[Stored data entries]
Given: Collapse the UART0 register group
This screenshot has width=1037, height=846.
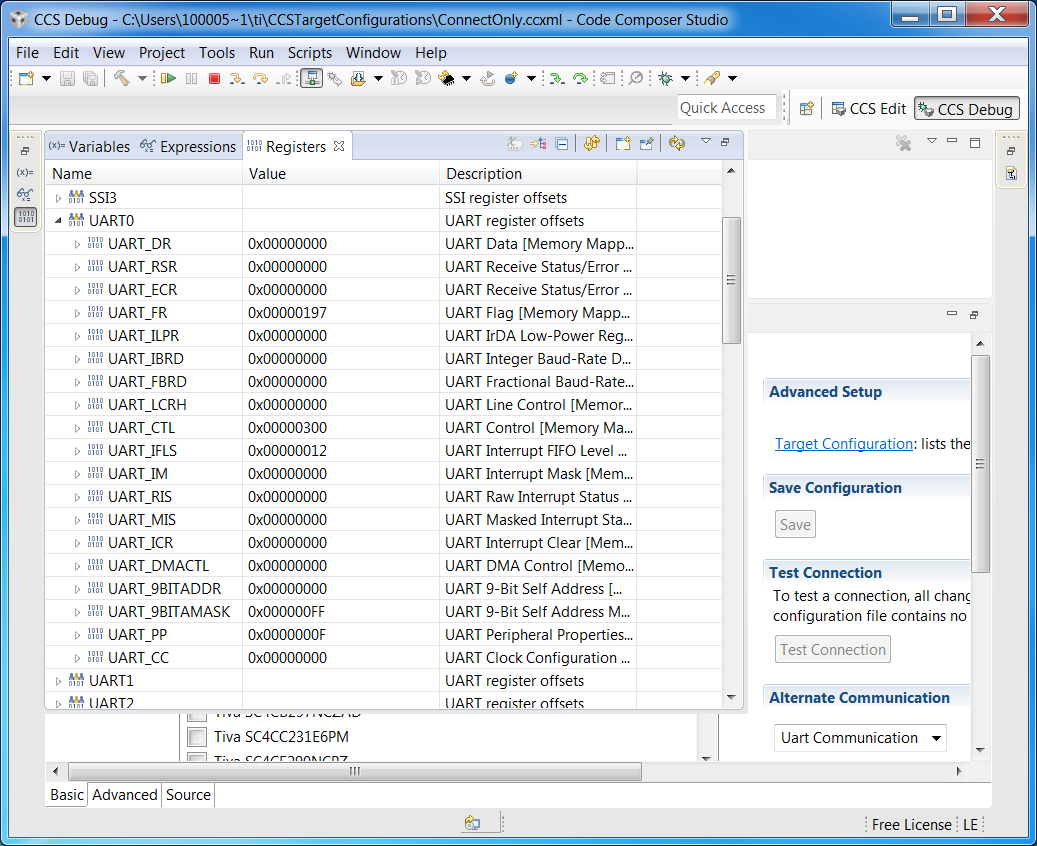Looking at the screenshot, I should click(x=58, y=221).
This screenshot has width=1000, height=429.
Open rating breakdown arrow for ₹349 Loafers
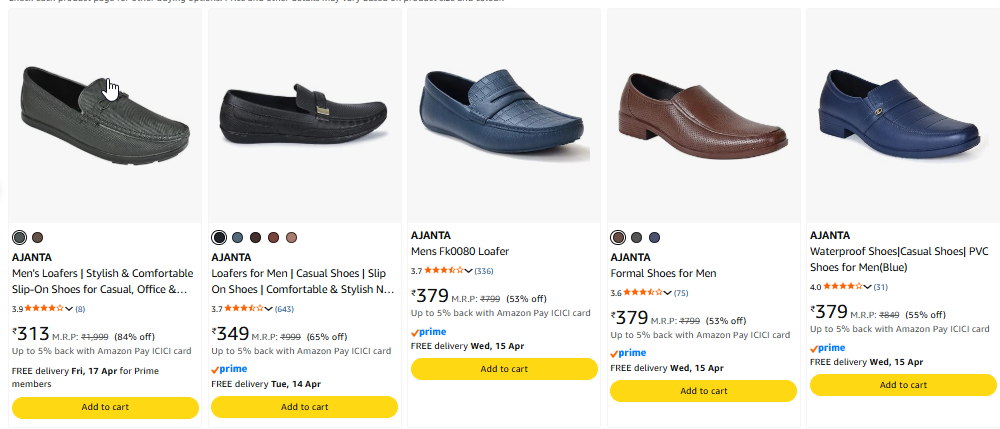[269, 308]
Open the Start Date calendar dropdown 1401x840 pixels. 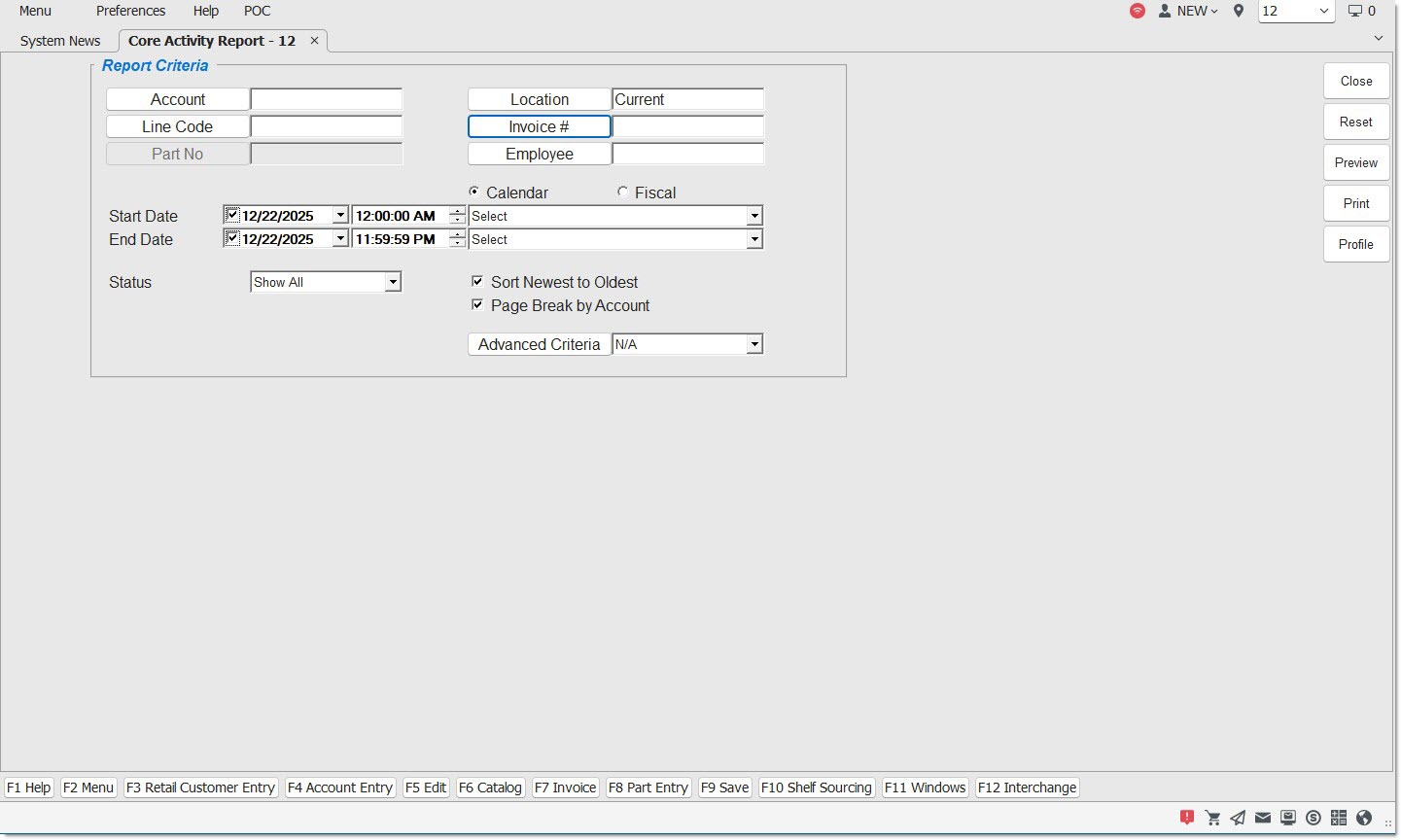(x=340, y=216)
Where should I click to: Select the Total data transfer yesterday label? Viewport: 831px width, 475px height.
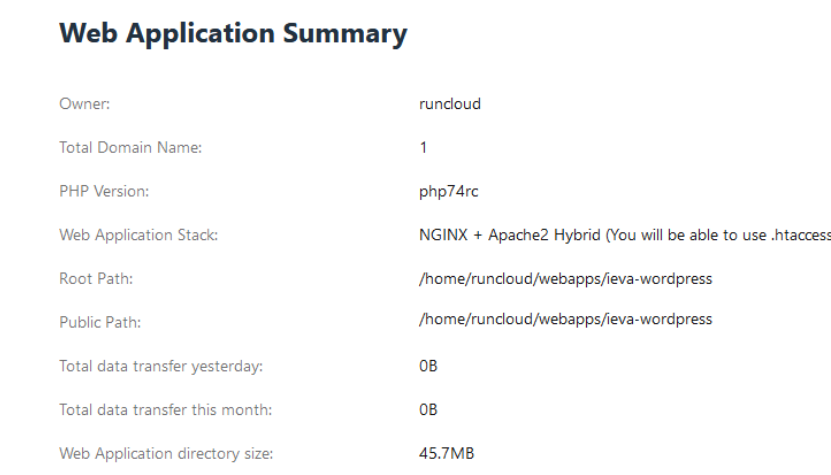(161, 366)
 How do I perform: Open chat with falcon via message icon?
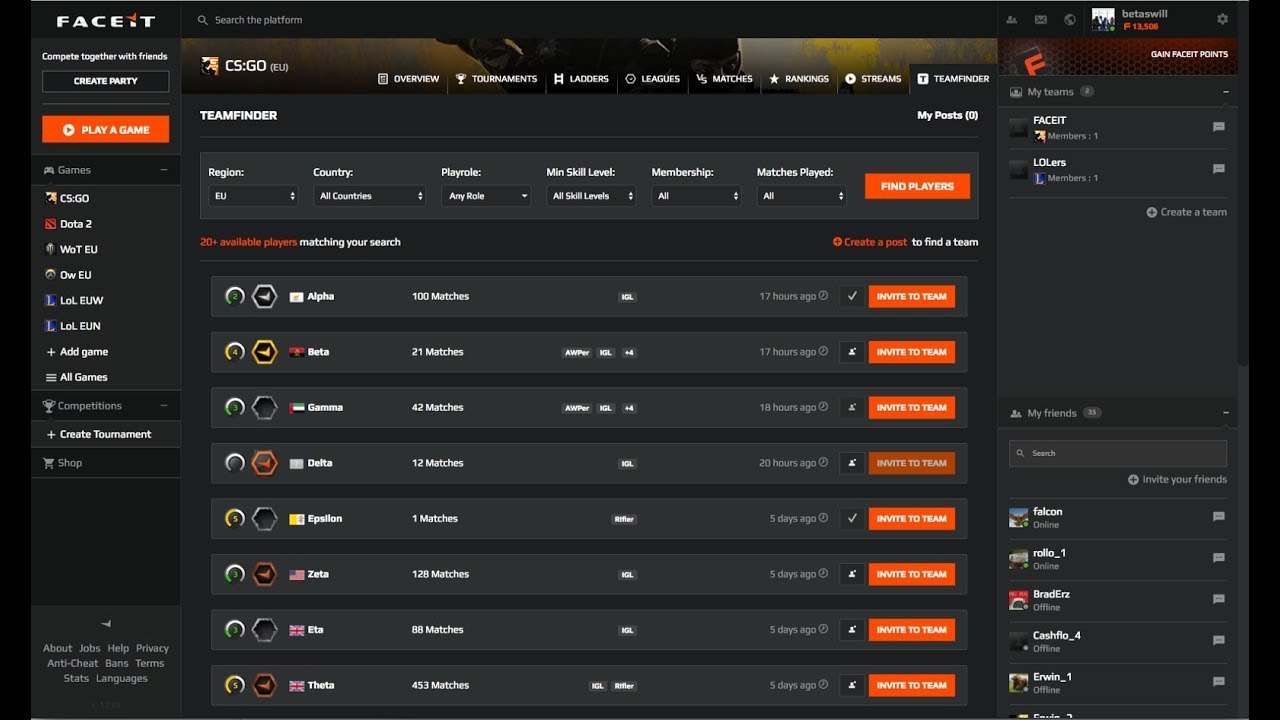(x=1218, y=517)
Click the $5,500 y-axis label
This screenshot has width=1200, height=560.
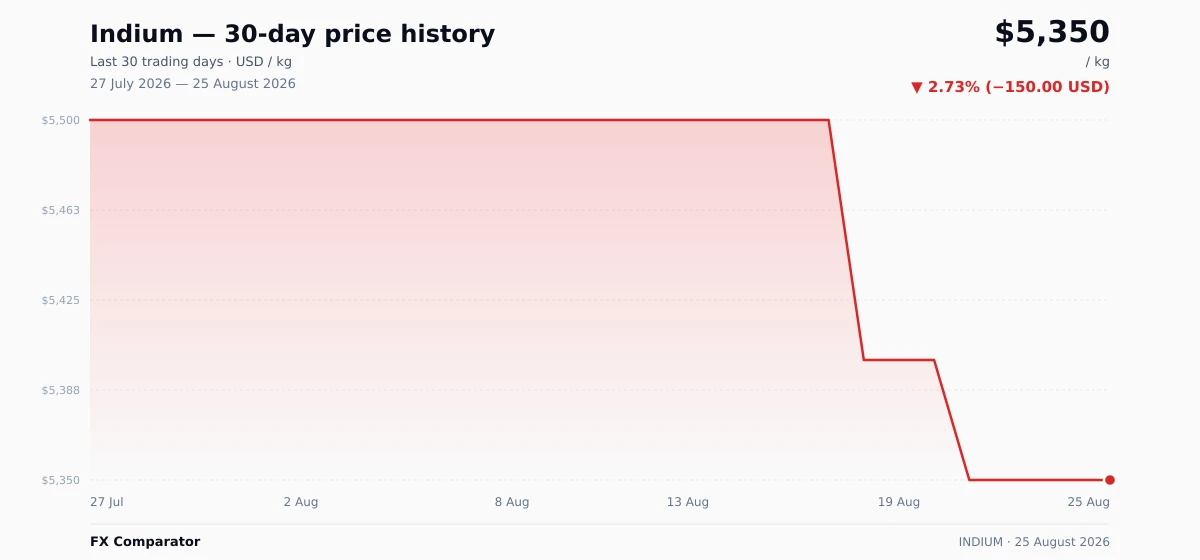pyautogui.click(x=61, y=120)
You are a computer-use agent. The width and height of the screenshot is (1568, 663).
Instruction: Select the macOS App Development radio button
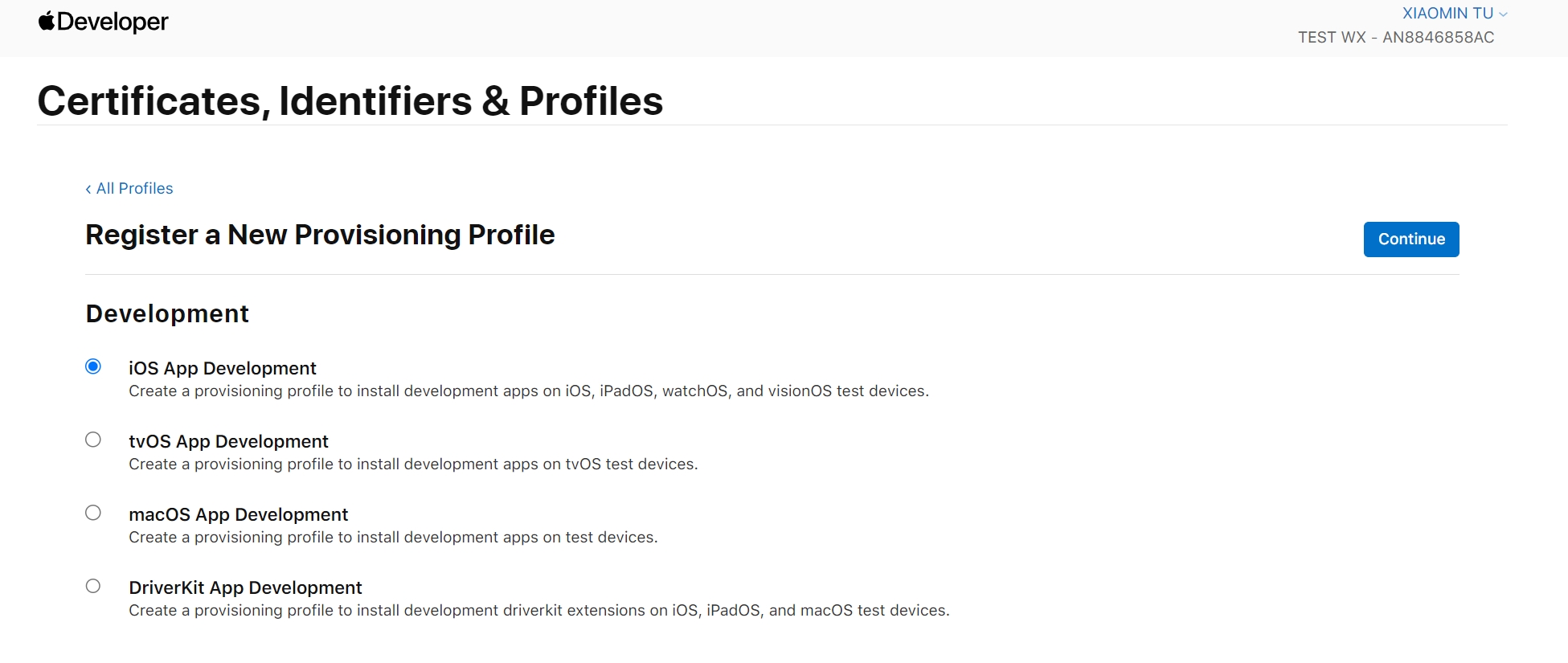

▶ _YOUR GOAL_:
The lines from the one containing "This screenshot has width=1200, height=560." through the last line above are to be repeated exactly, and only those. Any pictures must be left out.

▶ _RESPONSE TO THE EXERCISE_:
This screenshot has width=1200, height=560.
pyautogui.click(x=61, y=120)
You are a computer-use agent. The width and height of the screenshot is (1568, 663).
Instruction: Select the macOS App Development radio button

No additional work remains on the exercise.